Swain, who first inspired and then shared
Tonsor’s enthusiasm for the nineteenth century,
was himself a confirmed historicist. He,
like Tonsor, rejected history as a causal
natural science, the concept of which he
identified with the Enlightenment heritage.
He accented sympathetic identification
(Einfühlung) with the past joined to the critical
history of it. He defined the essential
function of the teacher as a transmitter of
tradition. According to Tonsor, Swain defined
the historian’s mission as “the transmission
of the knowledge of the past… The past
is never the dead past. It lives on into the
present and manifests itself, for good or ill, in
contemporary life.”3

Swain helped make the young Stephen a
historicist and thus, in a measure, a traditionalist
and a conservative. He directed Tonsor’s
interest to two great nineteenth- century
Catholic minds, those of Cardinal Newman
and Lord Acton. The older Newman, having
converted from the Church of England to
Roman Catholicism, based apologetics for
his new found faith on the continuity of the
development of Christian doctrine. The
younger Lord Acton, who accepted
Newman’s argument and worked with him
in having free historical inquiry accepted in
the church, was more by birth, marriage,
education, religion, and interest a continental
European than the English lord. A life of
scholarship, books, and passionate learning
gave him an unrivaled comprehensive knowledge
of modern European history and eventually
led to his appointment, despite his
pronounced Catholicism, as a Cambridge
professor and editor of the Cambridge Modern
History.

Acton, Tonsor’s first dissertation choice,
remained central to the thought of both the
young and the mature Tonsor for several
reasons. In his own development and writing,
Acton joined history and religion, fusing
an interest in events, politics, culture, and
morality. In turn, he synthesized his preoccupation
with the history of freedom to
German historicism; and exemplifying what
a Catholic historian could and should be,
Acton entered historical study trusting that the
truth would out. He relentlessly defended
conscience and freedom against the arbitrary
dictates of church and state. Conceiving modern
history from the Reformation on as an
intensifying struggle between power and
emerging conscience, Acton conceived of the
historian as history’s moral judge. This view
joined him to Newman in the publication of
liberal Catholic journals that furthered the
cause of free inquiry in the church, and made
him oppose the 1870 pronouncement of
papal infallibility. Tonsor admired Acton’s
lifelong quest to write a history of freedom—
and his view of developing conscience as a
result “of Christ being risen in the world.”4

Tonsor concurred with Acton that
democracy’s advance in our times was certain
and non-reversible, but did not assure
freedom. The French Revolution and Napoleon
revealed the destructive convergence of
the dictatorial will of the people with the
absolute state.5 Individual courage, tradition,
and local and federalist institutions
alone protect freedom, liberty, and conscience.

### Tasks to carry out
A. Summarize the passage on Stephen Tonsor's intellectual influences in two sentences.
B. Carry the passage on Tonsor's intellectual influences forward, beginning right after its last sentence.

### Data extract
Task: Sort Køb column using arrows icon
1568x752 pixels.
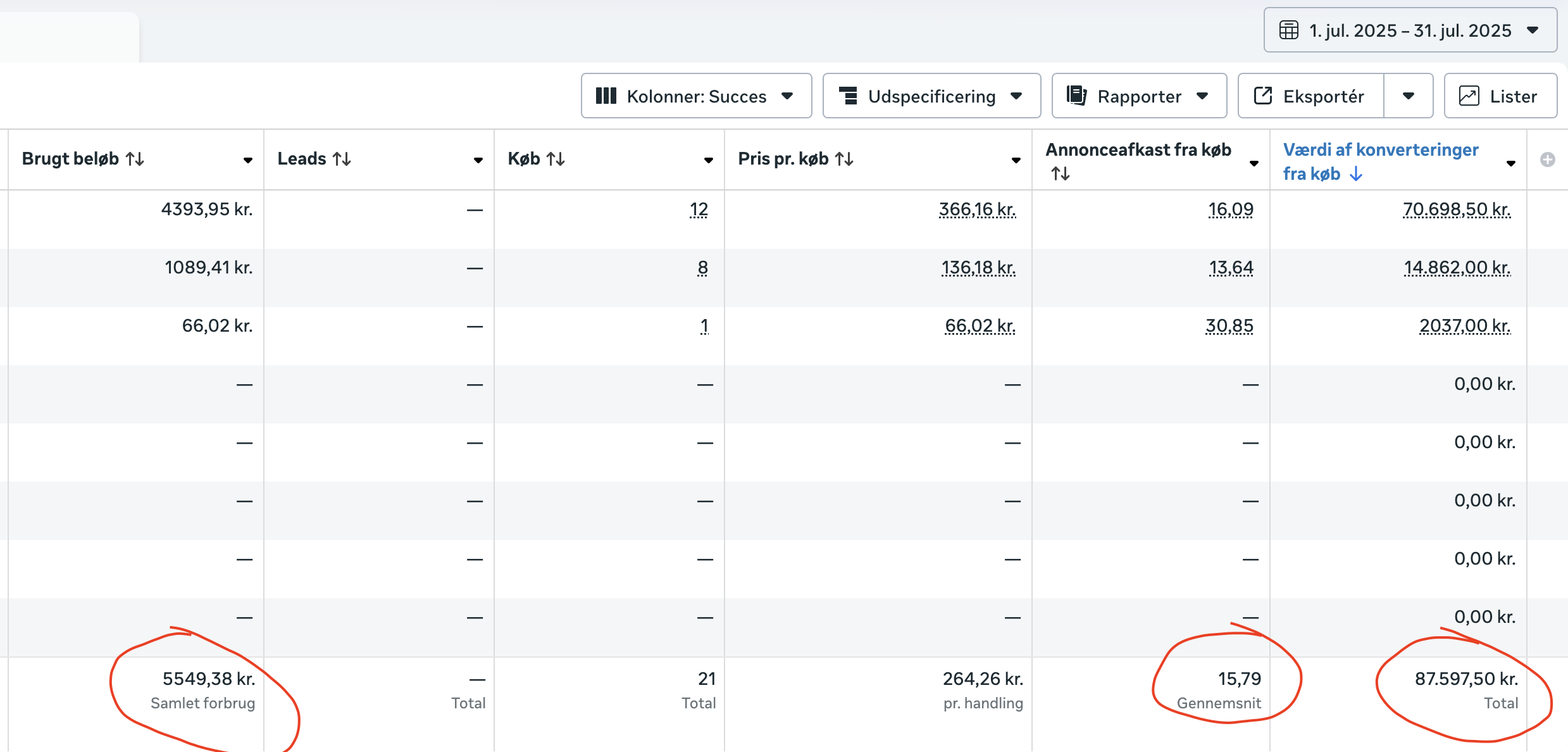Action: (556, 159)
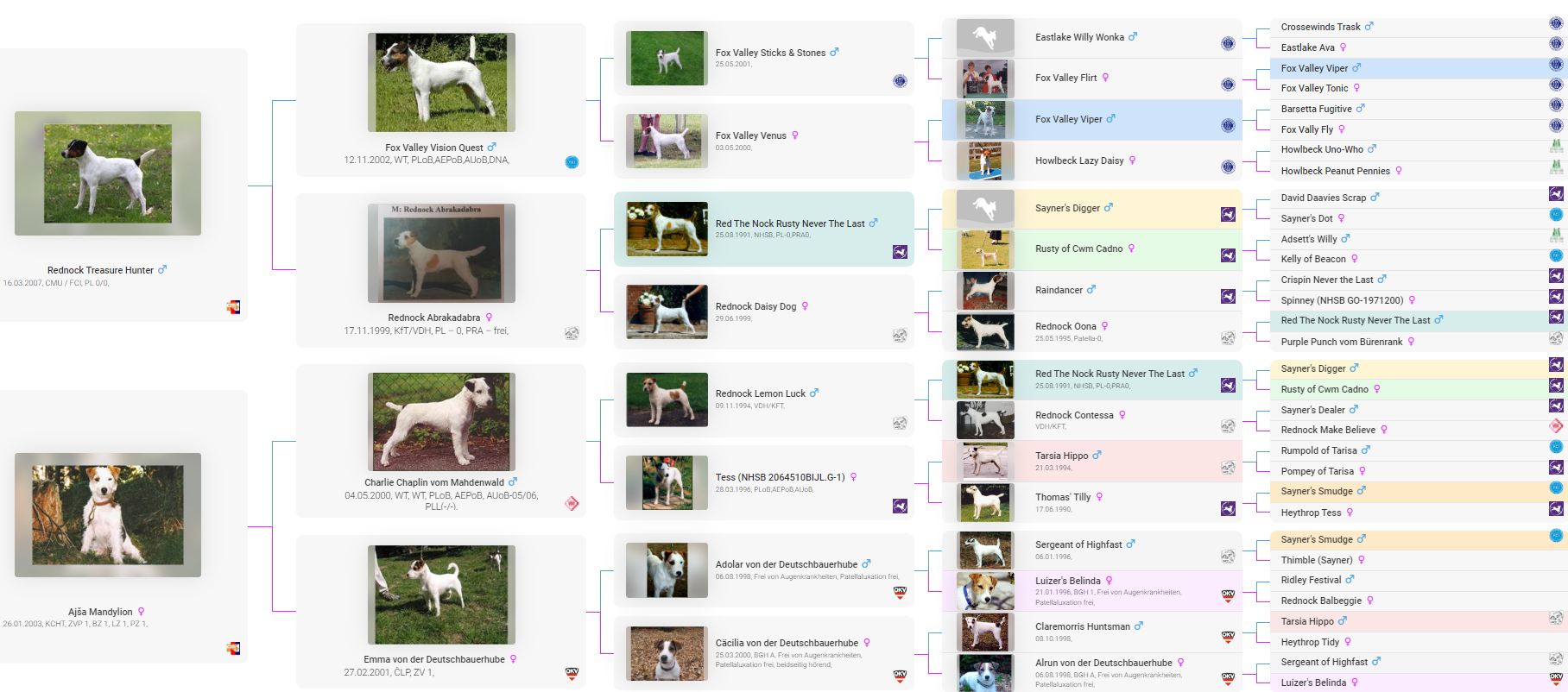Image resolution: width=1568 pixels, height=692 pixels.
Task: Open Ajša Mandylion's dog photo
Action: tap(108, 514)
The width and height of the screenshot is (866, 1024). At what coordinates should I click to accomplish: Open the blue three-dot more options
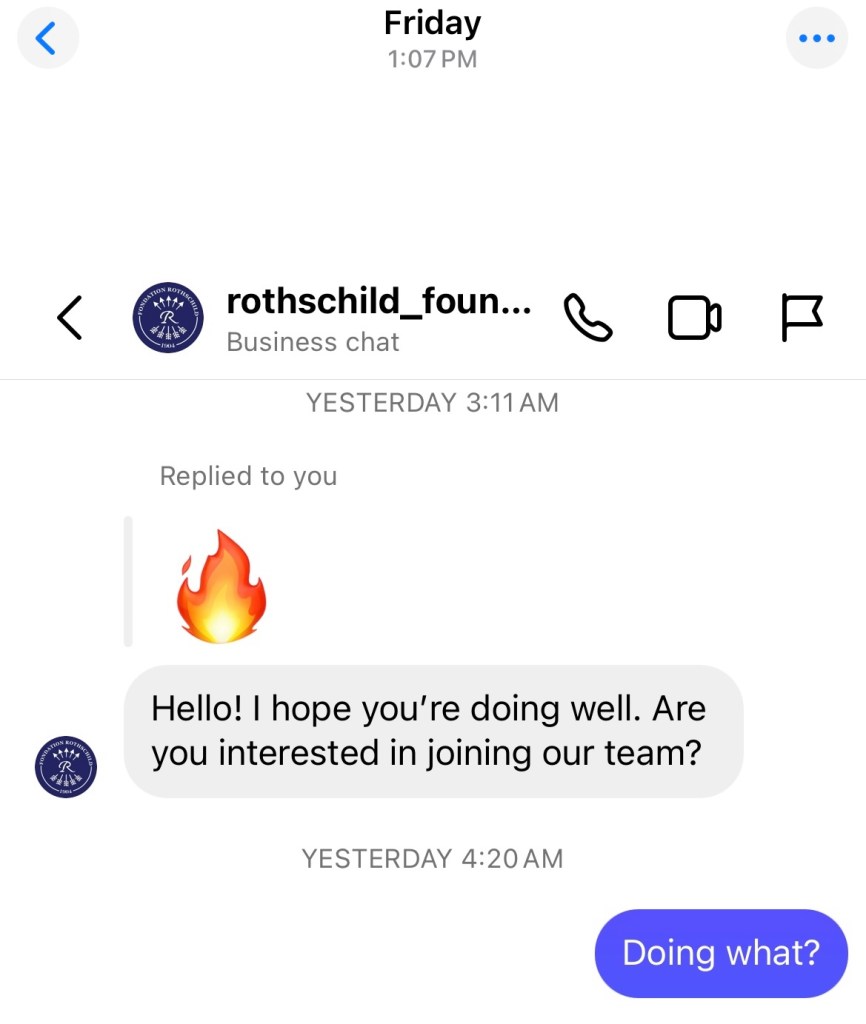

### In response
A. Swain, a historicist who saw the teacher's essential function as transmitting tradition, helped make Tonsor a historicist and directed his interest to Cardinal Newman and Lord Acton. Acton remained central to Tonsor's thought, and Tonsor agreed with him that democracy's advance was certain but did not assure freedom, which only individual courage, tradition, and local and federalist institutions protect.

B.
Like Burke, Acton made freedom
the defining difference between the dictatorial
and equalizing French Revolution and
the conservative and freedom-preserving
American Revolution.6 Acton’s equation of
decentralization and freedom expressed itself
in his support of the Confederacy’s federalist
cause even after its defeat. Though no defender
or partisan of slavery, Tonsor assures
us, “Acton placed liberty in the forefront of
all goods, moral and political.”7 The found
ing of the American republic, based on law,
affirming the individual, committed to the
separation and division of power, was for
Acton, a universal step forward for human
freedom. Conversely, he saw the cause of
“the union” embodying the same degenerative
forces of nationalism, centralization, and
bureaucratic administration that were contemporaneously
undermining the Germanic
Confederation, the Austrian Empire, and the
patchwork of Italian States.8 The first of
many intellectual giants in whom the young
Stephen rooted his learning, Acton furnished
Tonsor with good reason to see the unbridled
power of state as the principal enemy of
freedom, religion, culture, and tradition.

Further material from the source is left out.